Brioni vs. Samuelsohn- the hand-sewn lapel

Going back a bit again to the Brioni coat. This blogger may need Ritalin.


A curiosity here- the top collar is cross-stitched to the lapel by hand. What is a bit curious is that normally the top collar goes on AFTER the facing, but in this case it is clearly put on first. The facing must then be drawn on by hand. Which is curious in a factory setting. You may also notice that I have unpicked the lapel buttonhole to examine it more closely. This one needs some more research as to how they did it- I have seen this “upside-down” lapel buttonhole on some Zegna Couture, some Tom Ford, and some Neapolitan garments- the purl is much smaller and underneath the lapel making a very smooth, shiny buttonhole as though it had been done with a satin stitch and not a buttonhole stitch; the right gimp is crucial to this, I think. But back to the lapel sewing.

In a bespoke atelier where the shape of the lapel and position of the gorge may change during fittings, it is common to shape the lapel during the fitting, baste the seam allowances in place to check the result, and then fell them permanently to the canvas. The facing is then shaped with the iron, then basted on to the lapel, and slip-stitched in place. This is what we mean by hand-drawn; the gorge seam and the long lapel seam is sewn by hand. Here is an image from Sciamat’s blog showing the process of sewing on the facing by hand.

drawn on

In heavier cloth this is fine but lighter cloth will never be quite as crisp as a machine-sewn edge.
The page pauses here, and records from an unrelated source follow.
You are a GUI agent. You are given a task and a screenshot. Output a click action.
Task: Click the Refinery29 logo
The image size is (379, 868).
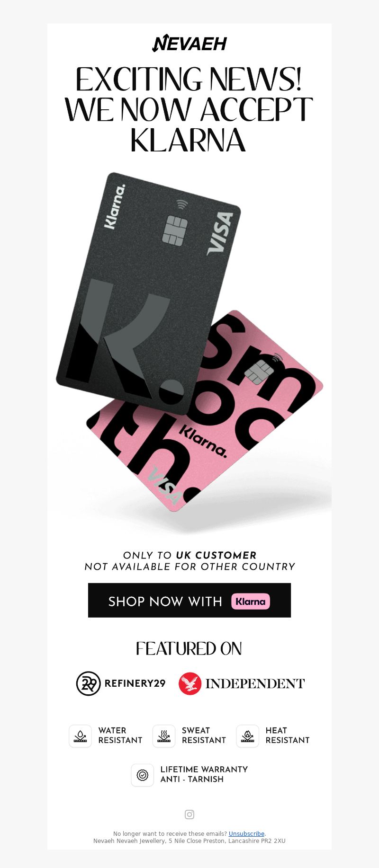point(121,683)
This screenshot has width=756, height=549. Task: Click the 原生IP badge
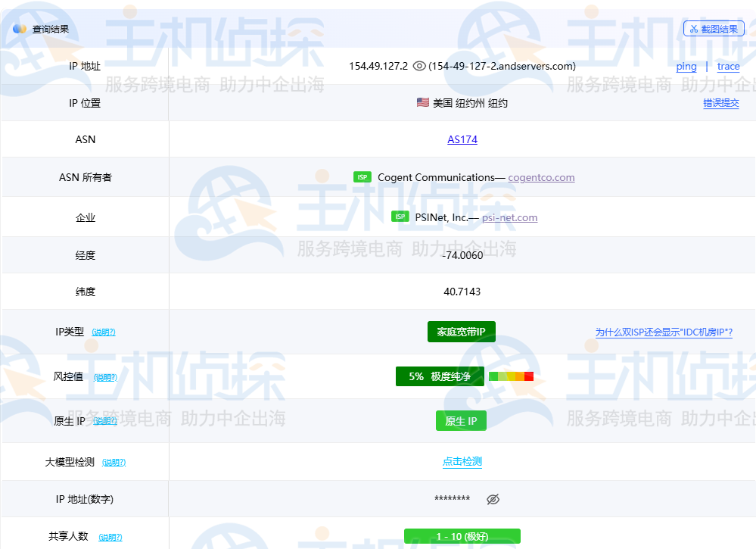pyautogui.click(x=461, y=421)
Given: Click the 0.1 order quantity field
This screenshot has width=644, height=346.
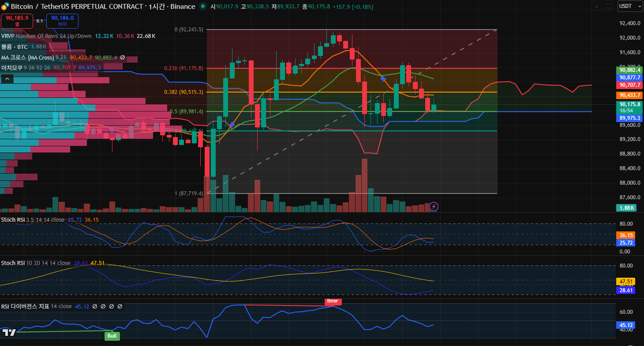Looking at the screenshot, I should (40, 21).
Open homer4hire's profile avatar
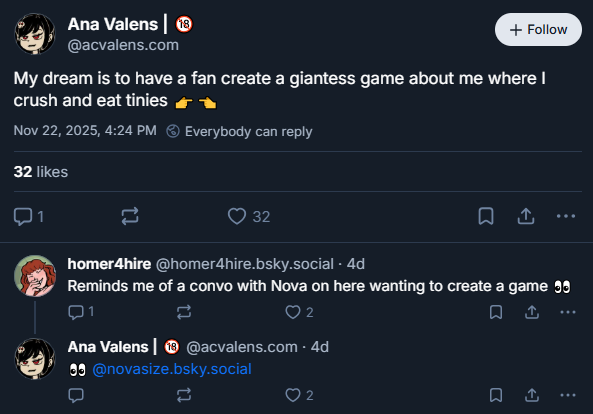 (x=35, y=276)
The other disadvantage is that only the jacket seam allowance is felled- the facing seam allowance is free; when machining the edge, both seam allowances can be felled to the canvas making for a crisper, flatter edge. Regardless, even Oxxford, who prides themselves on doing absolutely everything by hand, sew the facing on by machine (at least on the garment I looked at) In a factory setting where the shape of the lapel is pre-determined I don’t see any reason at all to sew this seam by hand- in fact, I think it is one of the few spots where machines give better results. But apparently Brioni has a reason to do otherwise.

I suspect it has to do with the silk facing and the fact that it may be very fragile; I will have to check but I would be surprised to learn they do all their production this way. I certainly would have noticed the ridge formed when doing the collar first, as they have here, so I am fairly confident that this is exclusive to their dinner jackets. What is also a little odd is that this sequence makes it impossible to finish the facing and linings flat; normally I like to have the side seams joined, then work the facings and linings on to the jacket flat on a table (where I will have more control, and as Sciamat are doing in the photo above) before joining the shoulder seam. Then the under collar is affixed, then the sleeves set, then the top collar, then the lining finishing.
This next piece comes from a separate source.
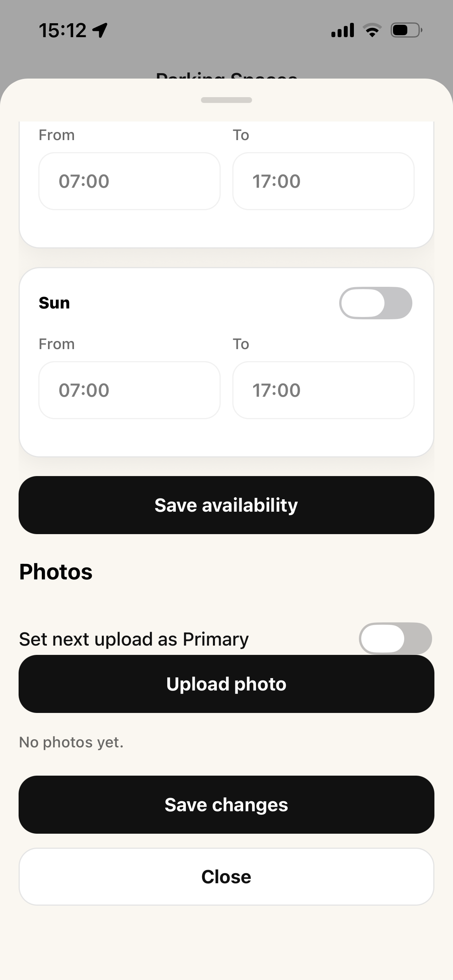Screen dimensions: 453x980
Task: Open the From time above Sun card
Action: 129,181
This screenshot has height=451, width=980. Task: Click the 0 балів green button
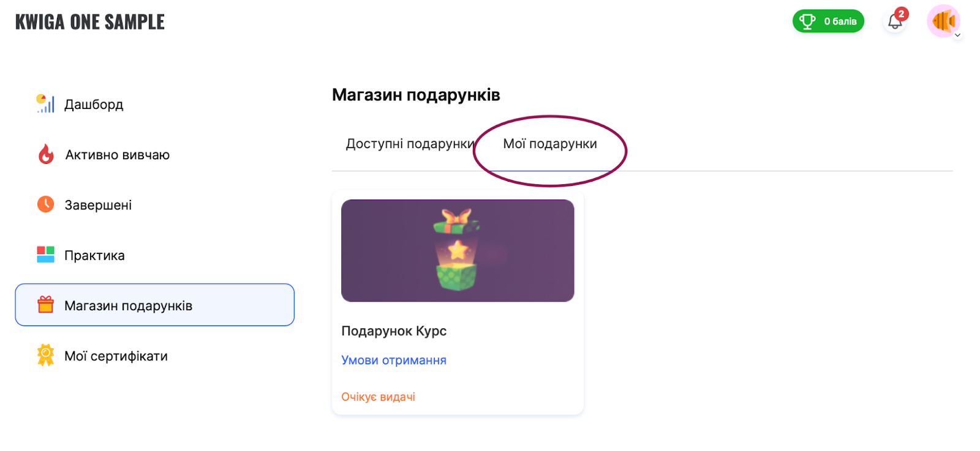840,21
The sequence here is a little different- first, the lapel is pad-stitched, then the edges are trimmed and turned then felled in place, then the flannel is applied to the lapel and then the side and shoulder seams joined; the collar can then be applied, both the undercollar and the top collar. Perhaps they then set the sleeves and finish by working on the facing and lining by hand, which is more difficult to do with a closed coat (rather than flat); this would avoid possible damage to the very delicate silk during the production cycle, as there are many opportunities to snag on machines, tables, and people.

All this extra work to preserve the delicate silk costs LOTS of money so the synthetic facing is now looking like a much more economical option, and most lay people probably wouldn’t be able to spot the difference on a finished garment.
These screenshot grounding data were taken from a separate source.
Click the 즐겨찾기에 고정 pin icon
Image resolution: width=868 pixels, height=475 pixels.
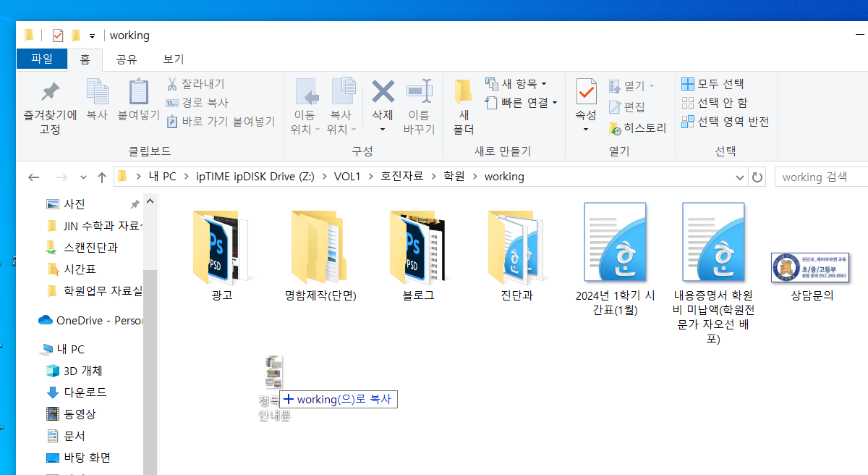coord(50,92)
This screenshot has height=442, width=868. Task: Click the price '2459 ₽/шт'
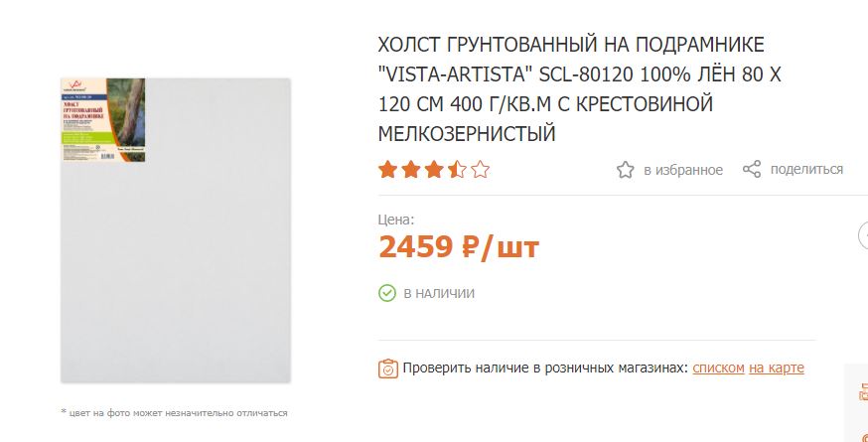point(459,247)
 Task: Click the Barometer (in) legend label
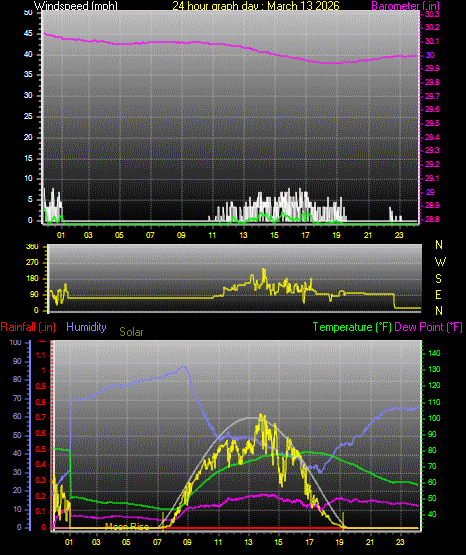[405, 5]
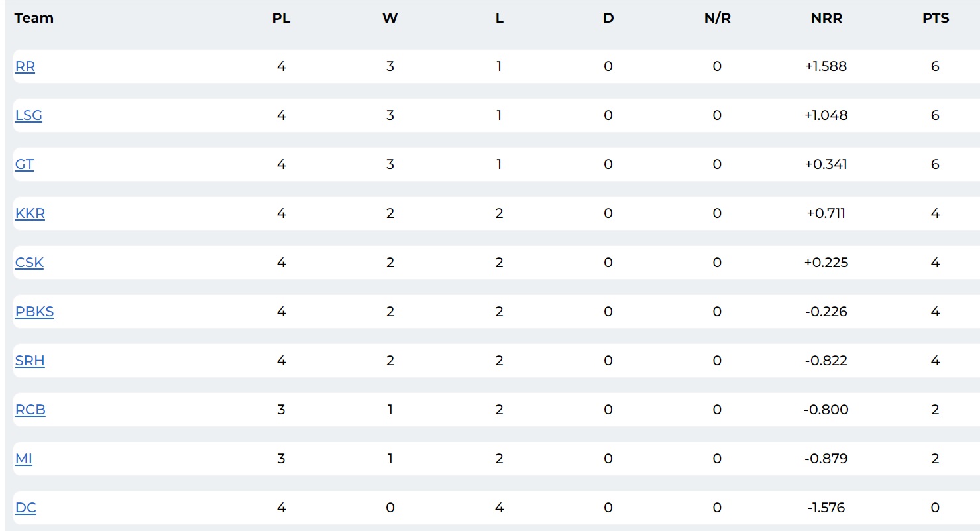
Task: Open the DC team link
Action: pyautogui.click(x=26, y=508)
So once again the Brioni is splendidly made and delightful to look at and wear for the connaisseur; it is perhaps a bit like a wine novice spending hundreds (thousands?) on a bottle of Chateau Petrus- will he really appreciate it or would he be better off buying something more affordable which he will find equally pleasant? That is a question that only the consumer can answer for himself when making a purchase. It’s all a question of budget and taste, I guess. На вкус и на цвет товарищей нет.

2 Replies to “Brioni vs. Samuelsohn- the hand-sewn lapel

  1. With yet another 'inside look' at clothing, you're well on your way to creating a book and DVD. Maybe it should entitled Outside In & Inside Out. Add a subtitle if you like. And wait for the book signing party to sip the Petrus.


  2. A full course in tailoring. This is the reason I love your blog. You are really a teacher in these posts. I carry this information in different stages of knowledge, dwell on them, and do further research. I'm thankful you take the time to do this.